▶ [What the task requires] Please reproduce word for word the lines below, from the line with "You are a GUI" up to and including the line with "The width and". Give only those lines.

Collected data entries
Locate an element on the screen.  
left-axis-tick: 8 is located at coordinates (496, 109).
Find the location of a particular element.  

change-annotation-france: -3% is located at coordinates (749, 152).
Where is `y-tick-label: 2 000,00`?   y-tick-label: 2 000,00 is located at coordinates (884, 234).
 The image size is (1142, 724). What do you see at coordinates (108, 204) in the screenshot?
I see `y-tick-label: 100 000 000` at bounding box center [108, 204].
---
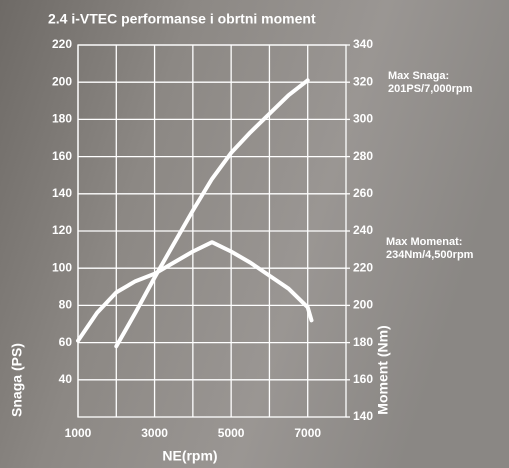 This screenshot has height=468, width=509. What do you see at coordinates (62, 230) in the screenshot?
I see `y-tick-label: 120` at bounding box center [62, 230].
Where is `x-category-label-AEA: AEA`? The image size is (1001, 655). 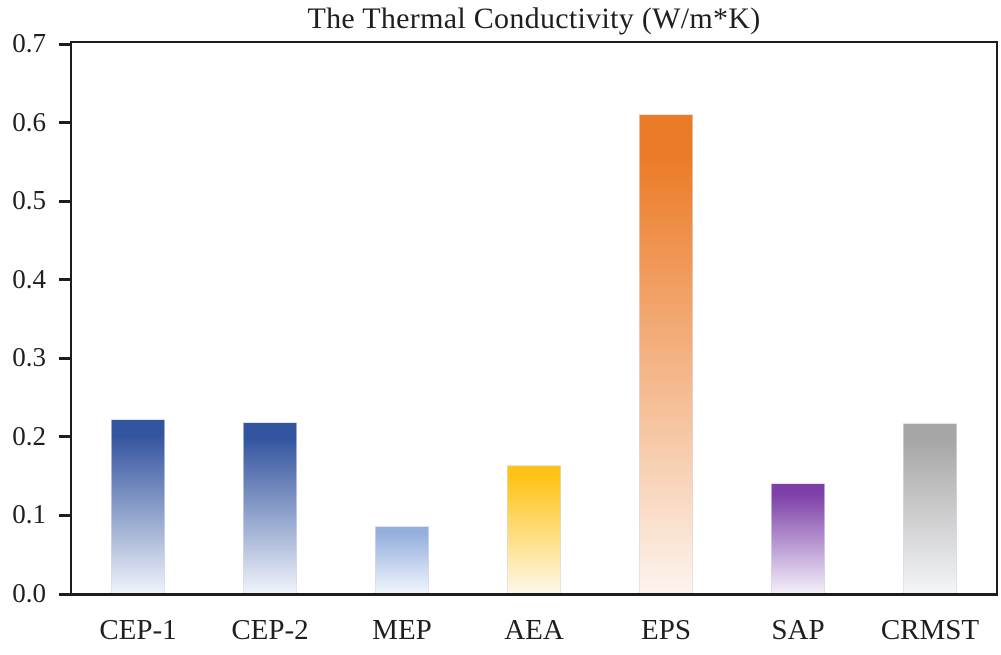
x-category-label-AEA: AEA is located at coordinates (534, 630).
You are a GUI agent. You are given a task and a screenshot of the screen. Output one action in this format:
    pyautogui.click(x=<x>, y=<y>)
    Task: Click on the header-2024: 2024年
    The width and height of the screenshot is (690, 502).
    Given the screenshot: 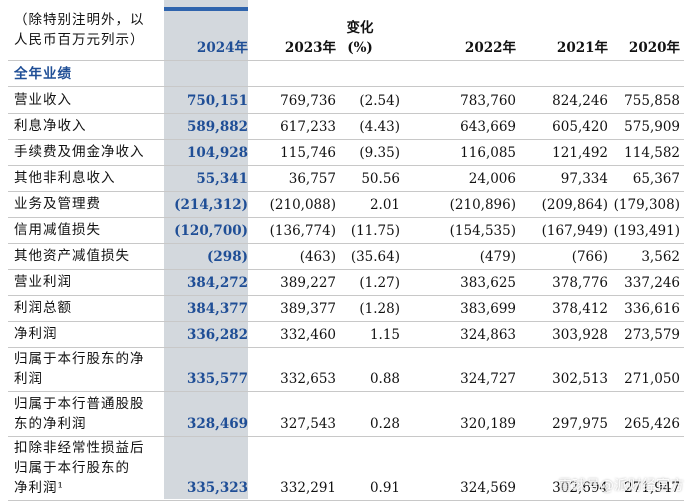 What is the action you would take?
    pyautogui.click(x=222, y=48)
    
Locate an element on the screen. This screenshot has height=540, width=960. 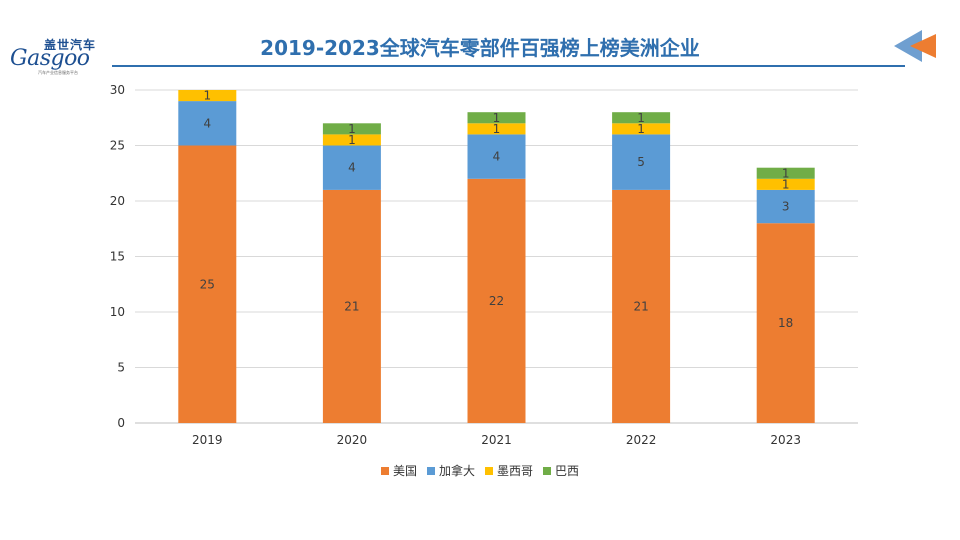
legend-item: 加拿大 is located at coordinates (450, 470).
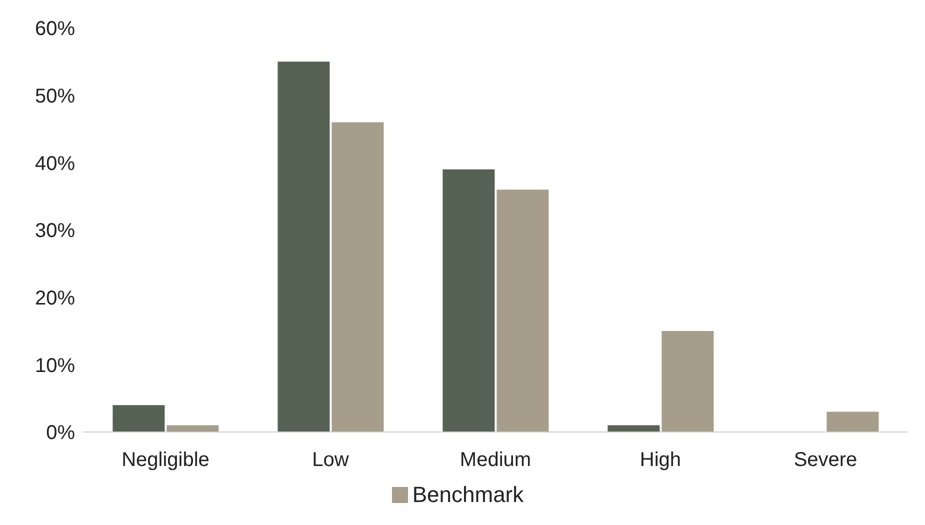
--
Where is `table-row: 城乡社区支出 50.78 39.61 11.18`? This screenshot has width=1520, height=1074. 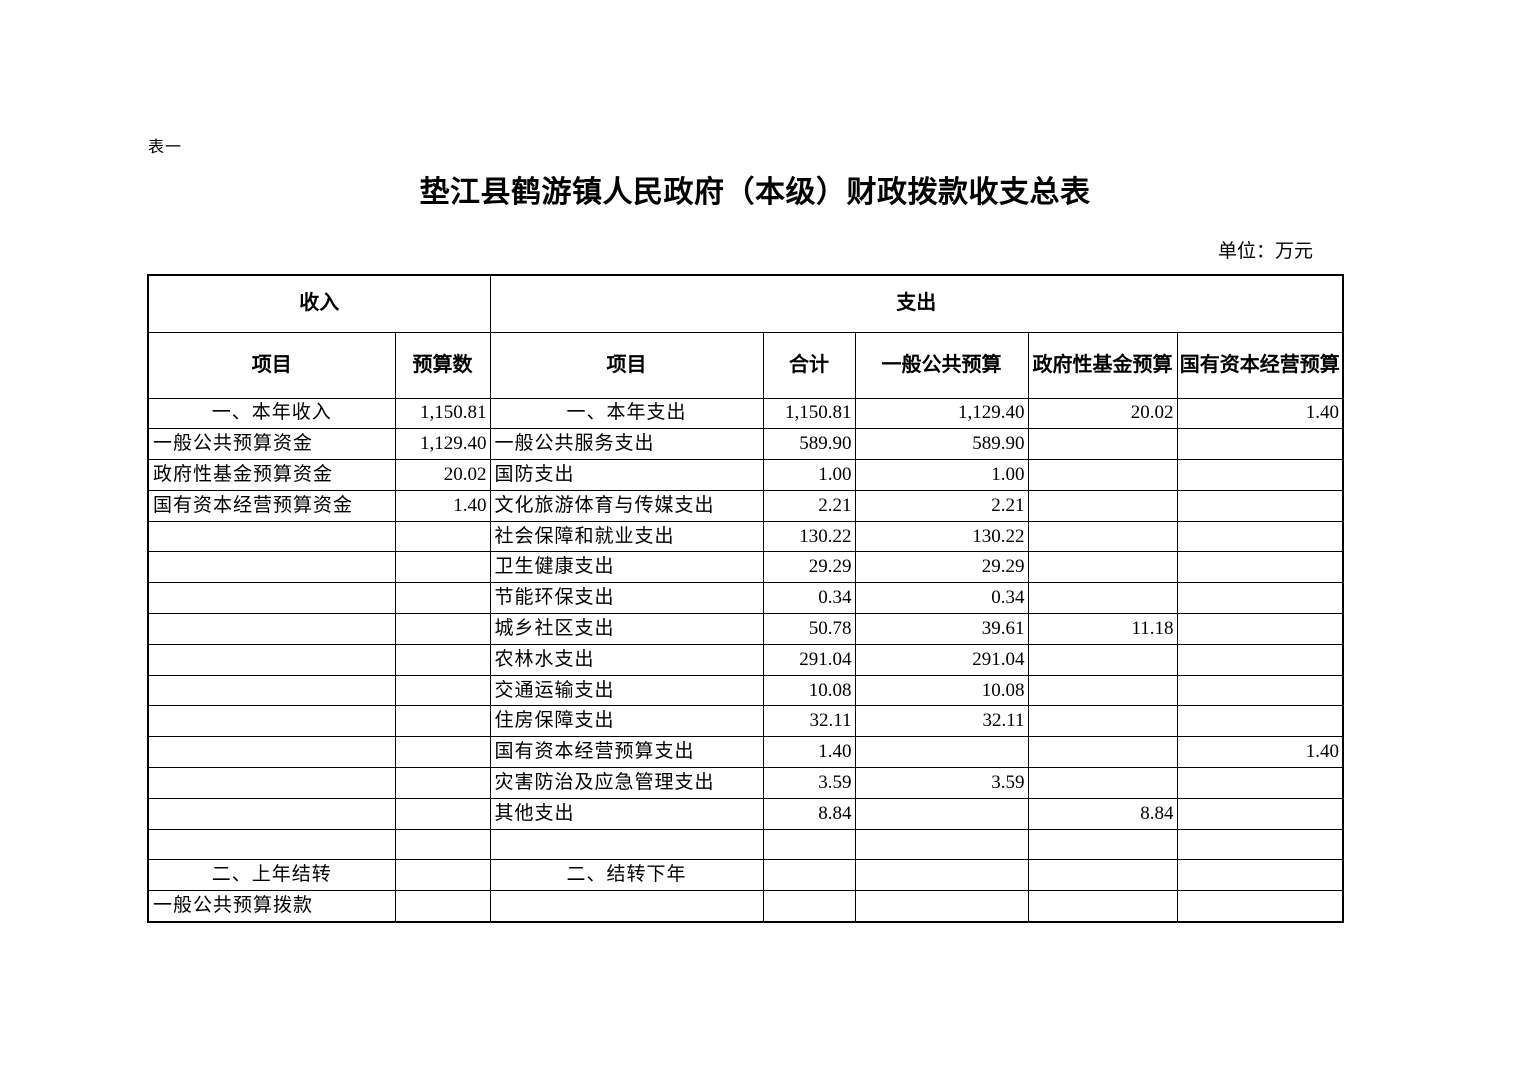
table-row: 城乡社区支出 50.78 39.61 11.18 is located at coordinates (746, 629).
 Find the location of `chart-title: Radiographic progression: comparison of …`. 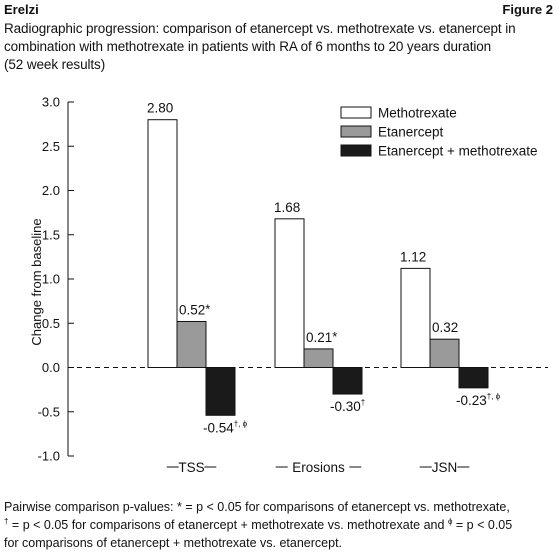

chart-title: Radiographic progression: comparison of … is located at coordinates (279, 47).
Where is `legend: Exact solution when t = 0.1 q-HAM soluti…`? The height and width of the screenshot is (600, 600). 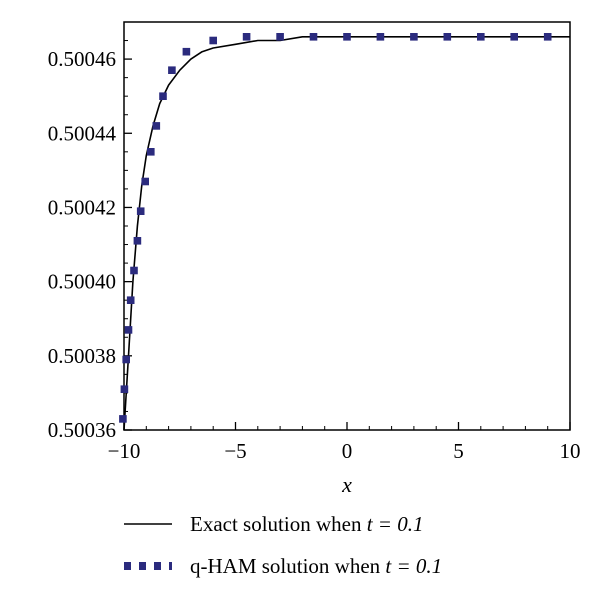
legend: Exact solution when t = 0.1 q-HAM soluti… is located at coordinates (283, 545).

▶ [Expected answer]
You are a GUI agent. You are given a task and a screenshot of the screen. Output one action in this format:
    pyautogui.click(x=<x>, y=<y>)
    Task: Click on the header-2024: 2024年
    The width and height of the screenshot is (690, 502).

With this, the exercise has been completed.